First Corinthians, chapter nine, verse five, is another reference Paul makes to marriage, asking a rhetorical question, doesn't he have the right to marry as does another apostle, or the brethren of the Lord, or Cephas? Going through a process of elimination, the brethren of the Lord would represent marriages paralleling the relationship of Christ to the church, developed by Paul elsewhere. Cephas—Peter—is a marriage where an apostle is married but his wife is not in the ministry, as we see in Matthew where Jesus healed Peter's mother-in-law, but we never see Peter's wife as a Mrs. Apostle. That "other apostle," by context and process of elimination, would be Apollos, who was taught by Priscilla and Aquila, a married gospel team. That, in the types of this movie, is Velma personifying, "a perfect double act."

Roxie gets her reference suggested early on, as Fred Casley was "burgling you three times a week for a month." A week is seven days and a month a twelfth of a year. I Cor. 7:12, the passage on mixed marriage, between a believer and an unbeliever. That's what Roxie is a personification of. She was told by her lawyer not to say, "God, that's good!" but to "Stick where you're better acquainted." And then there was the mismatch with the ugly bootlegger.

Roxie represents the mixed marriage, Velma the matched gospel team, and the movie in large part the envy between the two.
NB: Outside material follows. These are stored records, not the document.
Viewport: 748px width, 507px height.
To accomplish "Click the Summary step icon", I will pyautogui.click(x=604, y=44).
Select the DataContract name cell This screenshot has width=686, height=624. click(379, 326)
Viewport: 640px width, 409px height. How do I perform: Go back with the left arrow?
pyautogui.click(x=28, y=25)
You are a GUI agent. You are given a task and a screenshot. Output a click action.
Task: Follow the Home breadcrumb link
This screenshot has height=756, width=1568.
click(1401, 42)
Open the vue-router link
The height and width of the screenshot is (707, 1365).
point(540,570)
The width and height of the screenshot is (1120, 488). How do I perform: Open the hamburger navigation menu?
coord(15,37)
Archetypes Hidden in the Movie

part 3

Now, Billy told Roxie, that when he was done, not only would the jury acquit her, but they would want to take her home to their mothers. Justification and sanctification. Justification is being legally okay, even if only on a technicality, but sanctification is being considered good—take you home and introduce you to mom good. The movie in large part portrays the justification and sanctification of mixed marriage—personified by Roxie—and of marriage in general.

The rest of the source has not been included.